This section comprises a curricular overview (below), as well as information about professional development for media education, and about media education associations in Prince Edward Island in the left menu.
Also included in the left menu are curriculum outcome charts from Prince Edward Island’s English Language Arts, Social Studies and Communication and Information Technology curricula. These charts include links to supporting MediaSmarts resources and lessons.
Last reviewed in August 2021
Media literacy in Prince Edward Island is integrated throughout the curricula at the elementary and secondary levels - especially in the English Language Arts curriculum.
The Prince Edward Island Department of Education follows the English Language Arts framework developed under the auspices of the Atlantic Provinces Education Foundation (APEF), a curriculum consortium formed in 1995.
Media literacy figures prominently in the APEF English Language Arts curriculum. The curriculum builds on the concept that literacy means moving beyond competency in the written word, to the ability to use and understand visual and technological means of communication. Its goal is to create critical media consumers who can, and will, bring critical analysis to their use of the media.
In the APEF English Language Arts Curriculum Guides, the “Role of Media Literacy” is described separately from the roles of Drama, Literature, Critical Literacy, Visual Literacy and Information Literacy.
According to the guide for Grades 7-9:
Media literacy deals with the culture and lifestyle of students. They enjoy thinking and talking about what is going on in the media. For teachers, it is an opportunity to have students examine how they are influencing and being influenced by popular culture.
The guide also states:
How teachers choose to integrate media literacy into the English language arts program will be determined by what the students are reading and writing. On some occasions students might be involved in comparing (the print version of a story to the film version; ad images to the product being sold), examining (the use of images in music videos and newspapers, sexism in advertising), writing (an article in a magazine, a letter to an editor), producing (a pamphlet on an issue, a radio ad), and creating (a video, a school radio show, announcements for the school PA). Media literacy is a form of critical thinking that is cross-curricular. It is more about good questions than correct answers.

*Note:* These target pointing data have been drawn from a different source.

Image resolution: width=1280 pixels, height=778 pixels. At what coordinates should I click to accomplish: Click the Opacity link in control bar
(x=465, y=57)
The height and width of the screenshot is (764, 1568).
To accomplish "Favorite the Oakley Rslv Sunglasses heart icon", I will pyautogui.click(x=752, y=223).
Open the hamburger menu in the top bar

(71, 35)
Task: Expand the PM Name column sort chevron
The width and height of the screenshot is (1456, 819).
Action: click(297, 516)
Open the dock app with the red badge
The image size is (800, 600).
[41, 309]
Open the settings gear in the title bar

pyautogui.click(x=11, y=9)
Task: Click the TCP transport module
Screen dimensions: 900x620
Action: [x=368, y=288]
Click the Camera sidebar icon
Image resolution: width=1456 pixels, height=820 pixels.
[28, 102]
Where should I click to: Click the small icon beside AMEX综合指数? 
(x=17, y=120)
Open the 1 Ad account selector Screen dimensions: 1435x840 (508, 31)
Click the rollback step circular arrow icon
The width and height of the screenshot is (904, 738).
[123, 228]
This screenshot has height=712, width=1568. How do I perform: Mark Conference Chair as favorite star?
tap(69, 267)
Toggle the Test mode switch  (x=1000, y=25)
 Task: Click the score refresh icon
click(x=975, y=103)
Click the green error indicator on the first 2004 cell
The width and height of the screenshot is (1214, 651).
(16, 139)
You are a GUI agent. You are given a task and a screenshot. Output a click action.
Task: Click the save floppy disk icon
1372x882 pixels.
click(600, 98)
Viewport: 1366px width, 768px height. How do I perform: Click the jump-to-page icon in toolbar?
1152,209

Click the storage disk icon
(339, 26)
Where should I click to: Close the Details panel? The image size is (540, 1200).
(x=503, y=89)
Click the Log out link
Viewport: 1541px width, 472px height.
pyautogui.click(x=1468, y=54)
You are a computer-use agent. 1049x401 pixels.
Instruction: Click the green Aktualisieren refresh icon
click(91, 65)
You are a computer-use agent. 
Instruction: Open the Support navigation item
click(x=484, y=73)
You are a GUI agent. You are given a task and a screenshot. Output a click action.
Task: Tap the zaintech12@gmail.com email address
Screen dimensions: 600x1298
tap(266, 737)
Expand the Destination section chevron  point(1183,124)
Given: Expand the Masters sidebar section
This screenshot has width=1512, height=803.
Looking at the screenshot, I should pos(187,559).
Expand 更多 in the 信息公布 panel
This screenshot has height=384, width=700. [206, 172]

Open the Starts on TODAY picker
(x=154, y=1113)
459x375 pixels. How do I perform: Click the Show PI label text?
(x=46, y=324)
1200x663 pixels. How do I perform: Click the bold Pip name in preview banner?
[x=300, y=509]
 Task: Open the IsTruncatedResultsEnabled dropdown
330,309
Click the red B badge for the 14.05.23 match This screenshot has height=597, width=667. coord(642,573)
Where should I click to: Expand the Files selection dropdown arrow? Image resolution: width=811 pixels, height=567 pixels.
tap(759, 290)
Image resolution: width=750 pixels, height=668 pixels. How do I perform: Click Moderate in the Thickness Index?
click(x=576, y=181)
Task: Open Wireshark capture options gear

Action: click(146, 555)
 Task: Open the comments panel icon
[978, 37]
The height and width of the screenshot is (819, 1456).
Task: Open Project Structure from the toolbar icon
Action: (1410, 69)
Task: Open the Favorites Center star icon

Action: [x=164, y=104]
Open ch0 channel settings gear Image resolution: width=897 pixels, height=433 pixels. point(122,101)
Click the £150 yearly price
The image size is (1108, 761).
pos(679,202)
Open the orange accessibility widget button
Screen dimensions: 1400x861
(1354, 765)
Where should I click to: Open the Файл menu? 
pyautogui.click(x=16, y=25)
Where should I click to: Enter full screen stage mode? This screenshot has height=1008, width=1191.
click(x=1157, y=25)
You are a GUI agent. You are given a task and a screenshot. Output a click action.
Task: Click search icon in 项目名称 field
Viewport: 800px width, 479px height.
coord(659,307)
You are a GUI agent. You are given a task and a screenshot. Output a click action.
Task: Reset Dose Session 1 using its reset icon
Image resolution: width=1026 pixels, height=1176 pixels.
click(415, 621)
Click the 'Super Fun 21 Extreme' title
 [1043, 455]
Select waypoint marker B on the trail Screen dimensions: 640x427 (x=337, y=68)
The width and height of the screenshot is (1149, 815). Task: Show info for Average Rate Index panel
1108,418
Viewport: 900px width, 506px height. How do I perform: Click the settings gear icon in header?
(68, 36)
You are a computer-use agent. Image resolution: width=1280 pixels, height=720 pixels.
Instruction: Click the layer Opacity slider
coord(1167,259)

The guide for Grades 10-12 builds on those ideas and includes statements such as:
For teachers media literacy is an opportunity to examine the reliability, accuracy and motives of these sources;
Media study allows students to investigate issues of power and control. Mass media information is being consolidated into the hands of a few people. There are relatively few decision makers or gatekeepers to decide what and who gets heard.
In addition to the media outcomes in the English Language Arts curriculum, most secondary schools in Prince Edward Island offer an elective media course at the Grade 11 level. Individual junior high schools are also free to create a media course if they wish.
Media literacy also figures prominently in the APEF Social Studies framework.